There is a way to get 12 TB to work as an internal drive in theory. Depends if we get the 10 TB to work.

And the Bolt does not supply enough amperage for the drive to spin up reliably.


----------



## angra (Apr 12, 2002)

I'm happy to delay pressing the bolt into full time service if there is a way that I can help the cause by doing so. I don't plan to dedicate the 12 TB permanently to the Tivo, but I can use it for testing for a while without trouble.


----------



## jmbach (Jan 1, 2009)

angra said:


> I'm happy to delay pressing the bolt into full time service if there is a way that I can help the cause by doing so. I don't plan to dedicate the 12 TB permanently to the Tivo, but I can use it for testing for a while without trouble.


Do you have access to a 6 TB or 8TB drive? If so I would use it to create a MFSR image on the drive and boot it in the Bolt. Once that is done, you can then follow the 10 TB Roamio thread starting at the mfsadd step.


----------



## angra (Apr 12, 2002)

jmbach said:


> Do you have access to a 6 TB or 8TB drive? If so I would use it to create a MFSR image on the drive and boot it in the Bolt. Once that is done, you can then follow the 10 TB Roamio thread starting at the mfsadd step.


I do not currently have a 6 or 8 on hand, but I could get one if it would help with testing. also PM coming.


----------



## tommage1 (Nov 6, 2008)

angra said:


> I do not currently have a 6 or 8 on hand, but I could get one if it would help with testing. also PM coming.


If you try this I would be interested in knowing what happens when you pull the drive after formatting in the Bolt and try MFSR. I tried with a 4TB, got "Apple partition errors" when running MFSR. Maybe a problem with my MFSR, if yours works fine with 6 or 8TB (or even 4TB if you want to give that a try now), let me know, thanks.

Note, when I did all this with Roamios it worked fine, just not with this new Bolt.


----------



## tommage1 (Nov 6, 2008)

If you have not used MFSR, I think the procedure is like this. Put the 4TB (or 6 or 8) in the Bolt. Let it format. It will get to the guided setup screen eventually. At that point pull it, put it in the computer and run MFSR. The put it back and you should have full capacity (up to 8TB). If you get the same error as me (while trying to run MFSR in the computer), Apple partition error, then probably a Bolt specific problem as it has worked fine for me in Roamios (running TE3).


----------



## angra (Apr 12, 2002)

tommage1 said:


> If you try this I would be interested in knowing what happens when you pull the drive after formatting in the Bolt and try MFSR. I tried with a 4TB, got "Apple partition errors" when running MFSR. Maybe a problem with my MFSR, if yours works fine with 6 or 8TB (or even 4TB if you want to give that a try now), let me know, thanks.
> 
> Note, when I did all this with Roamios it worked fine, just not with this new Bolt.

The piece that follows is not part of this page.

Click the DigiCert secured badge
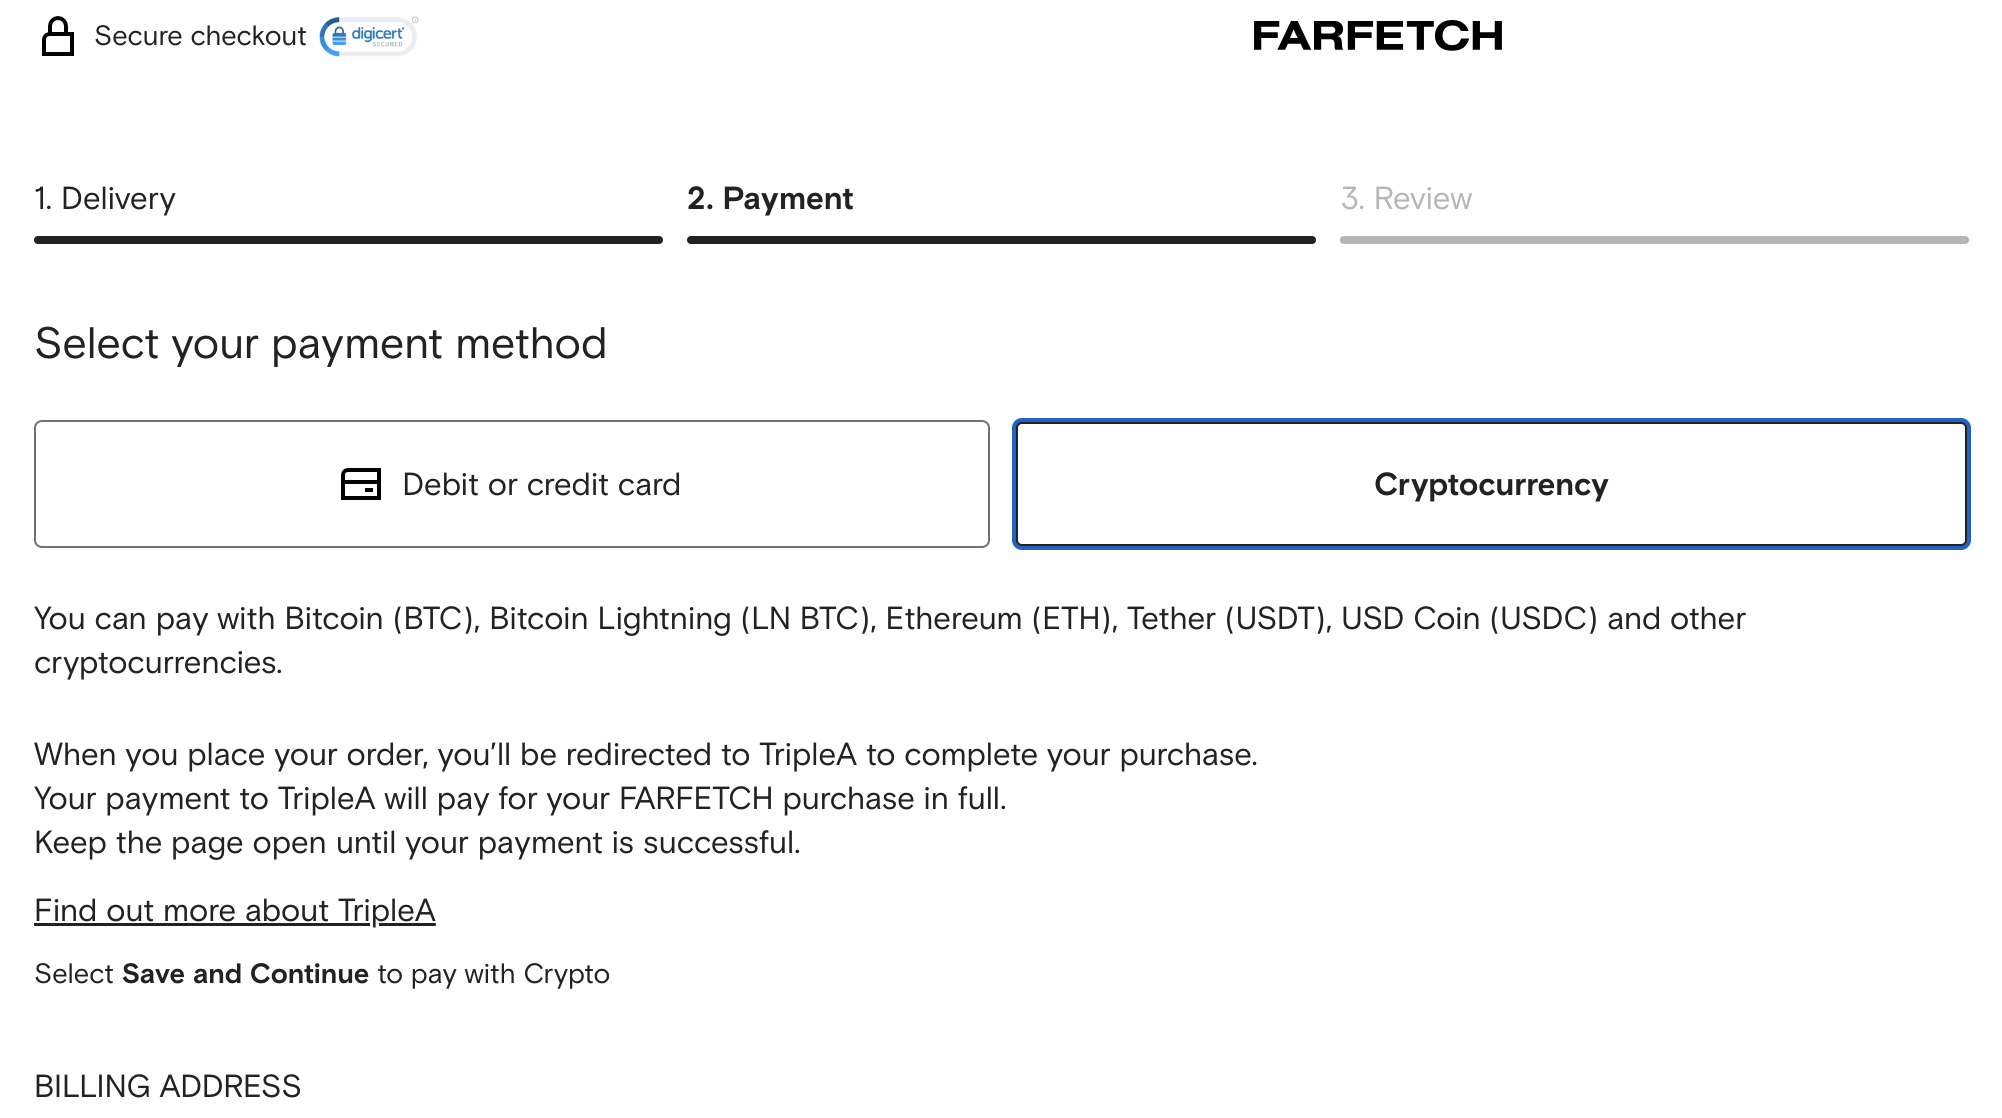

if I understand it, the experiment you'd like me to try is:

* Put fresh 6/8TB in Bolt (TE3 OK?), let Bolt format
* MFSR

Then what? That sounds like my understanding of the standard process for a <=8TB drive. Are we just attempting to verify that the standard process has not been borked in some way by the newest round of Bolts?


----------



## tommage1 (Nov 6, 2008)

Yes, though I'd try it with TE4. Correct about "borking" though my process in the past was with Roamios on TE3, MFSR worked with no issues, 4-8TB. With my current Bolt (on TE4) just putting in a fresh 4TB then trying to run MFSR on it came up with the Apple partition errors. Also when I was trying to do copies with MFST 3.3 I was getting boot sector errors. Could fix that with bootsectorfix but then other problems started. For now I would like to see what happens for you, on TE4, 4,6, or 8TB, clean drives, formatted in Bolt, then trying MFSR. Maybe my MFSR is corrupted but it is the same one I ran on a fresh 8TB in the Roamio, on TE3 however.

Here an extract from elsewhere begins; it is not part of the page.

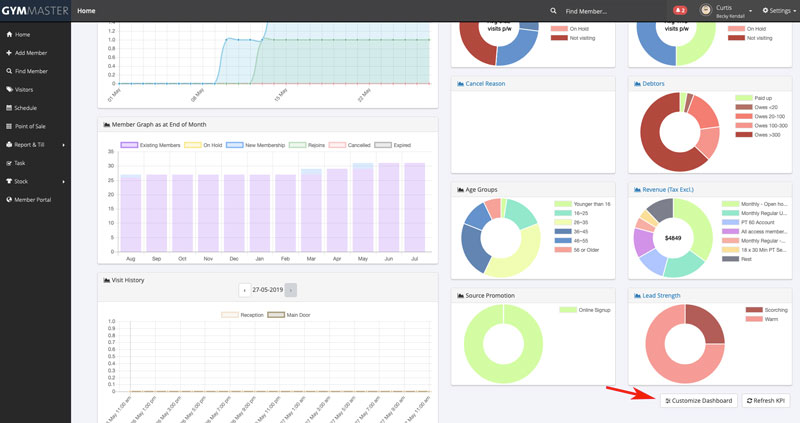
Task: Click the Home icon in the sidebar
Action: click(x=10, y=34)
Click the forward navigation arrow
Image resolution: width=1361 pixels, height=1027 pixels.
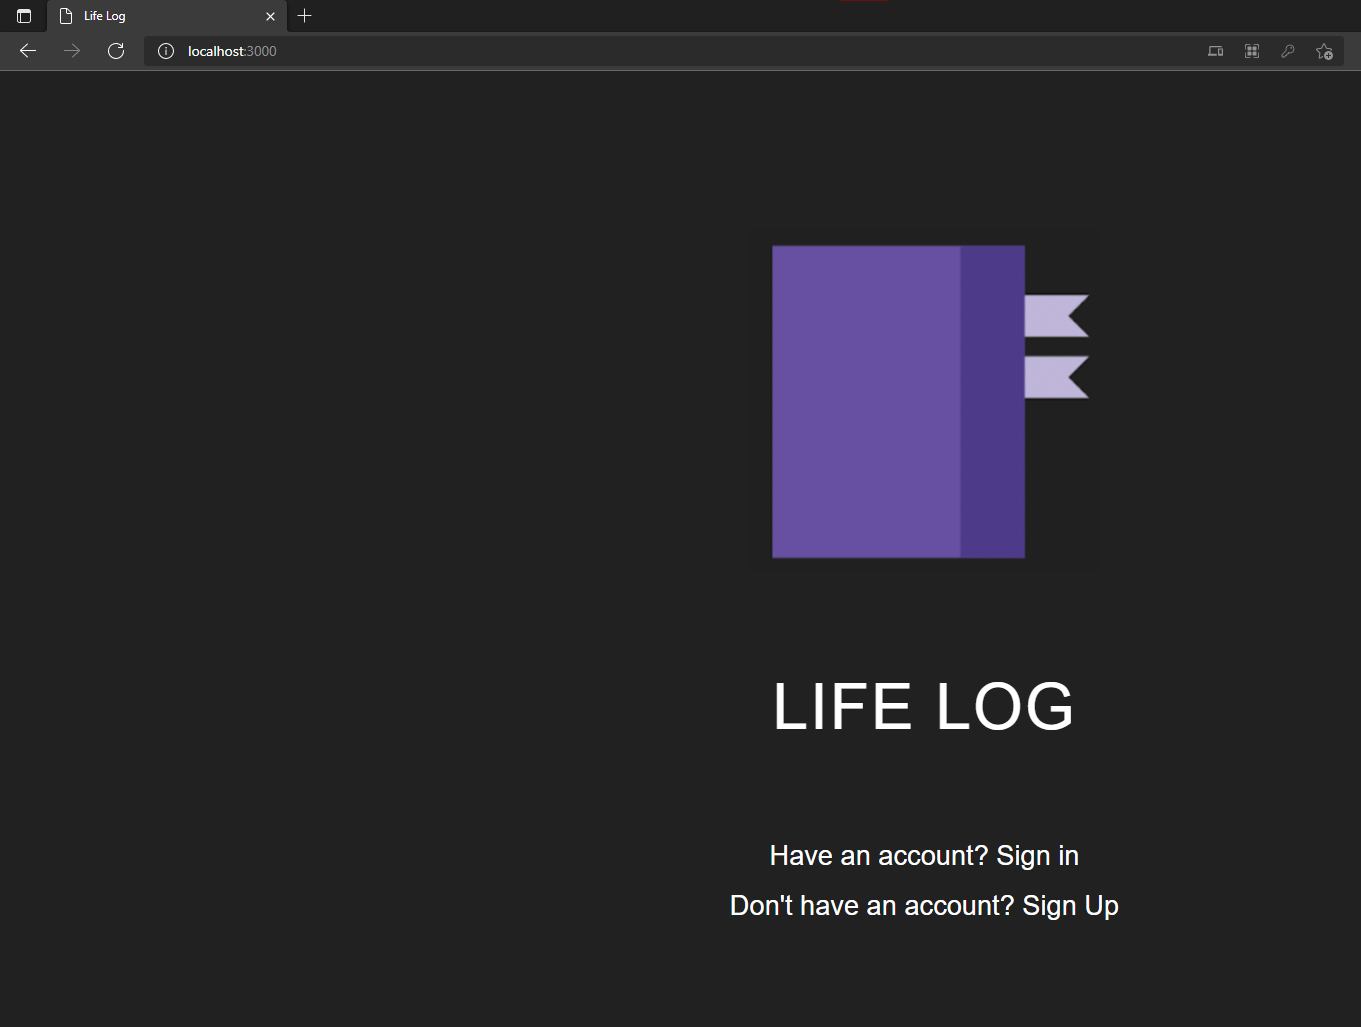[x=71, y=51]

You mentioned you could get 6,8TB drives to try, was not sure how long that would take which is why I mentioned the test with 4TB would be fine if you have one actually in hand.


----------



## tommage1 (Nov 6, 2008)

Sometime last year a TE4 software update "broke" a lot of upgraded drive Bolts, different model drives. You could probably find the thread if you search. I'm guessing at least some of the 4TB and up upgraded drives that broke may have been created with MFSR. And now since I get an Apple partition error with MFSR on a simple 4TB drive maybe the TE4 software update did break something. I did not have a Bolt at the time (I like Roamios) so could not test anything but kept note of the problem. The $280 lifetime Bolt was too good a deal to pass up so I got one to experiment with. I was going to put in a 10TB on TE4 but have run into loads of issues (am working on another solution right now, have high hopes but we shall see). That solution does not use MFSR at all though so am still very interested in this test.


----------



## angra (Apr 12, 2002)

Got it - no criticism intended just making sure I understood as well as possible the specific test(s) to be run.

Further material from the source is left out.